Si vous demandez la prime d'État, l'établissement de crédit qui détient votre PEL doit transmettre la demande à la Société de Gestion des Financements et de la Garantie de l'Accession Sociale à la Propriété (SGFGAS). La demande doit être accompagnée des informations permettant à l'administration de vérifier que vous ne détenez pas plusieurs PEL. À savoir la prime d'État et la surprime sont exonérées d'impôt sur le revenu, mais imposables aux prélèvements sociaux.

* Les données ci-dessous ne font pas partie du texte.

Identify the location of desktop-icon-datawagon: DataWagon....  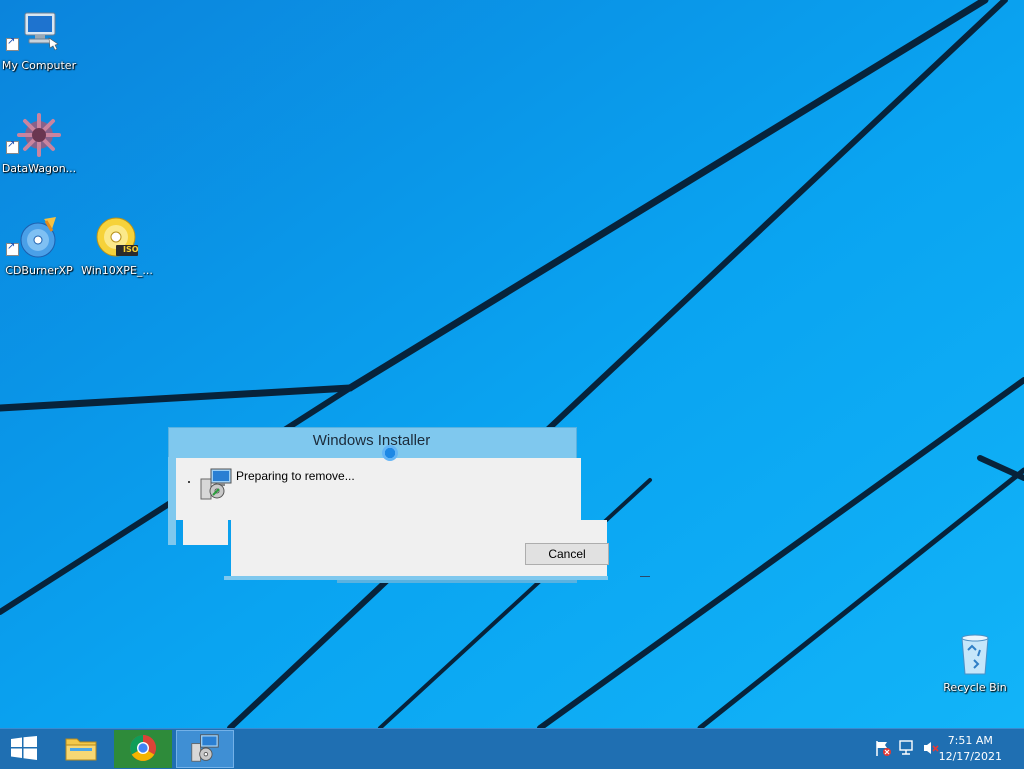
(39, 144).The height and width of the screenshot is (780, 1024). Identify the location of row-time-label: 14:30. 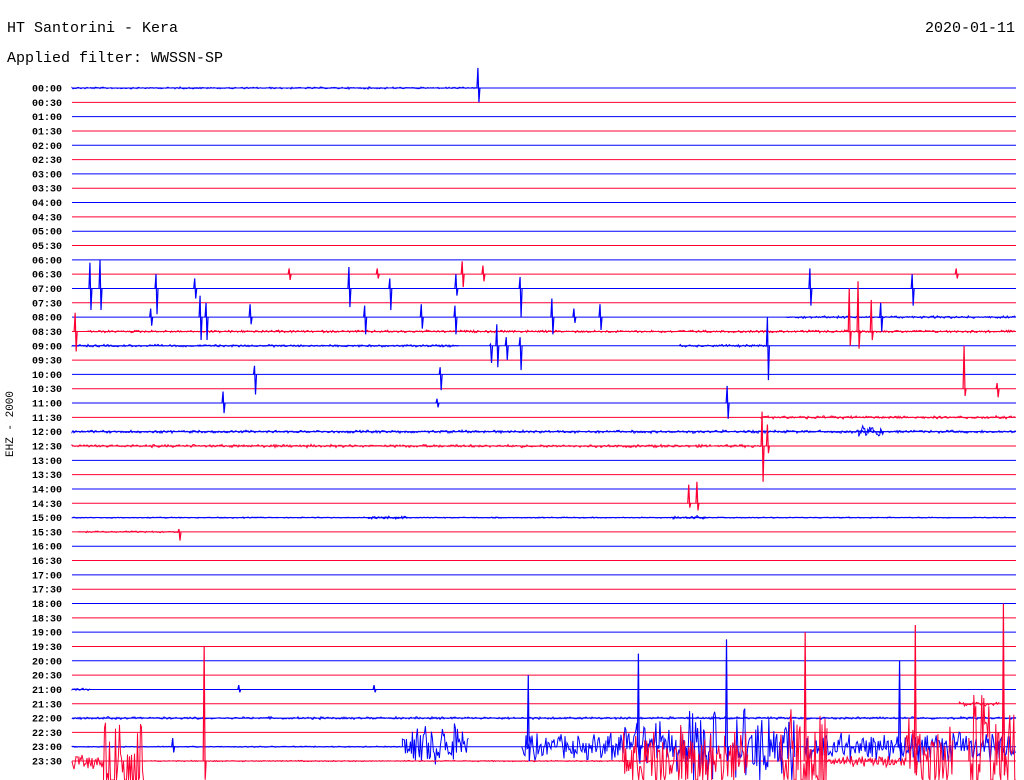
(47, 506).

Les conditions d'octroi de la prime d'État et de la surprime varient en fonction de la date d'ouverture du PEL. Voici un résumé des conditions pour les PEL ouverts entre août 2016 et janvier 2015 :

  • PEL ouvert entre août 2016 et décembre 2017 : La prime d’État est versée seulement si les intérêts du PEL vous donnent droit à un prêt immobilier de 5 000 € minimum. Le montant de la prime correspond à 100 % des intérêts acquis, sans dépasser 1 000 €. La prime est majorée en fonction des charges de famille.
  • PEL ouvert entre février et juillet 2016 : La prime d’État est versée seulement si les intérêts du PEL vous donnent droit à un prêt immobilier de 5 000 € minimum. Le montant de la prime correspond à 2/3 des intérêts acquis, sans dépasser 1 000 €. La prime est majorée en fonction des charges de famille.
  • PEL ouvert entre février 2015 et janvier 2016 : La prime d’État est versée seulement si les intérêts du PEL vous donnent droit à un prêt immobilier de 5 000 € minimum. Le montant de la prime correspond à 50 % des intérêts acquis, sans dépasser 1 000 €. Le plafond de la prime est porté à 1 125 € si le projet immobilier financé est un projet de performance énergétique.
  • PEL ouvert entre mars 2011 et janvier 2015 : La prime d’État est versée seulement si les intérêts du PEL vous donnent droit à un prêt immobilier de 5 000 € minimum. Le montant de la prime correspond à 40 % des intérêts acquis, sans dépasser 1 000 €. Par exception, le plafond de la prime est de 1 525 € lorsque le projet immobilier financé est la construction ou l'achat d'un logement neuf ayant un niveau de performance énergétique globale supérieur à celui qu'impose la réglementation en vigueur au moment du dépôt de la demande de permis de construire, soit d'un logement ancien ayant un niveau de consommation énergétique peu élevé.

Il est possible de transférer votre PEL vers une autre banque tout en conservant les avantages acquis dans l'ancienne banque : ancienneté du plan, taux d'intérêt et droits à prêt. Mais la banque qui détient le PEL peut refuser le transfert.